Another important step for the U.S. semiconductor industry is to encourage
federal support of R&D: through companies, universities and consortia like
Sematech, which focuses on semiconductor manufacturing. One recent suggestion
is for the U.S. government to set a goal of creating the equivalent of a mainframe
computer on a single chip by the year 2000, which implies a chip roughly 250 times
as powerful as today's most advanced technology.
The U.S. semiconductor industry needs to recognize its strengths and play to
them. An article in the May 6 issue of Fortune magazine noted that semiconductors
can be divided into two main categories: memory and "design-rich."
In the memory part of the market, where the semiconductors are similar enough
to each other that they are sometimes called "commodity chips," Japan
accounts for 62 percent of world sales, while U.S. chip makers have 23 percent.

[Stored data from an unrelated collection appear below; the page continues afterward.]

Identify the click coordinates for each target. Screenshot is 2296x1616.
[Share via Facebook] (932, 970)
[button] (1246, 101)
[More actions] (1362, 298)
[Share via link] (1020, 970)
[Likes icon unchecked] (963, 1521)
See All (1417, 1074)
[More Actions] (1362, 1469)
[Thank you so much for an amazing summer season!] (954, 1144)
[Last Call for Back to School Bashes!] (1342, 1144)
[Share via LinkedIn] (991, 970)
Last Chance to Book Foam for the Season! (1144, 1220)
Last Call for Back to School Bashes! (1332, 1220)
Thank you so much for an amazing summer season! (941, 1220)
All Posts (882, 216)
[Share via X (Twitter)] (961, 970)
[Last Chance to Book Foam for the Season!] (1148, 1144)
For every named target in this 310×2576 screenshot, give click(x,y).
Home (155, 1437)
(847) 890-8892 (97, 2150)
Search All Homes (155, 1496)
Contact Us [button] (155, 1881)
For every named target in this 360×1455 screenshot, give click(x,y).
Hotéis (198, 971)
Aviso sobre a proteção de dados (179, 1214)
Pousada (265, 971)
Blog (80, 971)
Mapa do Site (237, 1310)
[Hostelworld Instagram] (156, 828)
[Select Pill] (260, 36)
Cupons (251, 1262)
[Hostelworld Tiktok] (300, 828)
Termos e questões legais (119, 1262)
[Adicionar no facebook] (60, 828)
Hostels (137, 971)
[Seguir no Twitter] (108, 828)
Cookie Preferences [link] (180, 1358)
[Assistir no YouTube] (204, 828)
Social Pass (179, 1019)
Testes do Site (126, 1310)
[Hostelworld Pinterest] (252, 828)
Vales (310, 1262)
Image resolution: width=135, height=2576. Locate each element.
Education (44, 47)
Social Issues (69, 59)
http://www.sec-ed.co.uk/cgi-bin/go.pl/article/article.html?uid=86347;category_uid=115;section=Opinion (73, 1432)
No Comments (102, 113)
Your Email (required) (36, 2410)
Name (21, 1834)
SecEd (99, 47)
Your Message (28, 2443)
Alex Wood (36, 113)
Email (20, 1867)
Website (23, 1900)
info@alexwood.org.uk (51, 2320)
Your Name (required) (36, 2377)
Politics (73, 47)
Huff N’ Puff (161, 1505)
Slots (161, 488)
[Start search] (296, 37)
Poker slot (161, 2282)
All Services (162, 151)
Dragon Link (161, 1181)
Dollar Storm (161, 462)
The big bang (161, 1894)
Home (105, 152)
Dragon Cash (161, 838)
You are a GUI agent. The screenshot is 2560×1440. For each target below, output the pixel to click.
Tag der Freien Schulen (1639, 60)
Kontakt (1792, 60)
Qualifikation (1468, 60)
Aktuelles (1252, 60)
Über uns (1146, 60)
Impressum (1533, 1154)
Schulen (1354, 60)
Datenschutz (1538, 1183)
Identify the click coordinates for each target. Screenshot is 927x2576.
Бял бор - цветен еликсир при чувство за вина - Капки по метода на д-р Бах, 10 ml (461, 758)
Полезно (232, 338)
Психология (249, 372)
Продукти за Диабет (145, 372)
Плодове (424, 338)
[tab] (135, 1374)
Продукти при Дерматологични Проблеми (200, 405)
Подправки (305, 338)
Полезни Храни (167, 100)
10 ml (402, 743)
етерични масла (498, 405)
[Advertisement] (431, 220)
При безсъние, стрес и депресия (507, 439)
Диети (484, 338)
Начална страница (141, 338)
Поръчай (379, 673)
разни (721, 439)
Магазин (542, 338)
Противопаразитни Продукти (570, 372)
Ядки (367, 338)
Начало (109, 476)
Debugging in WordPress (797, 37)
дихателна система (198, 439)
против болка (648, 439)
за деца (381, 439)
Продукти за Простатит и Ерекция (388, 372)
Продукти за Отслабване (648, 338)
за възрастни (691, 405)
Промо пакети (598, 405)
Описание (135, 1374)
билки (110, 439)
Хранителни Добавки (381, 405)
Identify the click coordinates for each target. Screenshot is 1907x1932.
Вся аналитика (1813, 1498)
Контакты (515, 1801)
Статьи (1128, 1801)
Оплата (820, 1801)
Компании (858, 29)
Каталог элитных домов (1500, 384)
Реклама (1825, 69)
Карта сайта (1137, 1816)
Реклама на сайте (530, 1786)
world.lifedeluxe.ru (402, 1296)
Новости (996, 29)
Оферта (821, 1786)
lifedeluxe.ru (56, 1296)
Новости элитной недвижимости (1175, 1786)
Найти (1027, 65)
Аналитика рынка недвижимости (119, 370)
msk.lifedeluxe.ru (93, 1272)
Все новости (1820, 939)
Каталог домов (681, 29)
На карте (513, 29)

But in the design-rich part of the semiconductor market, where the products are
often customized and complex, the U.S. manufacturers hold 48 percent of the world
market, while Japan holds 43 percent. And the U.S. lead in the design-rich area
The worldwide market for memory chips declined by 17 percent last year, according
to Fortune, while the market for design- rich chips increased by 15 percent. As
a result, U.S. chip makers increased their share of the world market last year,
after a decade of decline.
The importance of design-rich chips means that general knowledge about chip
manufacturing is no longer enough; instead, there is a need to identify particular
chips for particular uses. The committee has identified three emerging and wide-open
markets for semiconductors in the next decade: intelligent vehicle and highway
systems, for smarter cars and roads; advanced display systems, for crisper computer
screens and televisions; broadband communications, for transmitting sound, data,
fax and video.
U.S. policies that affect capital availability, research and development, education,
and other key parameters of competitiveness will determine whether these are the
U.S. or the Japanese and German industries of tomorrow.
There's no issue like Japanese competition to rile up semiconductor executives,
who sometimes argue as if all their problems were born in Japan. The harsh reality
of Japanese competition is beyond question.
But the most productive public policies for the industry will not be found
in trade negotiations over the openness of the Japanese market, but rather in
steps that have their main effect right here at home.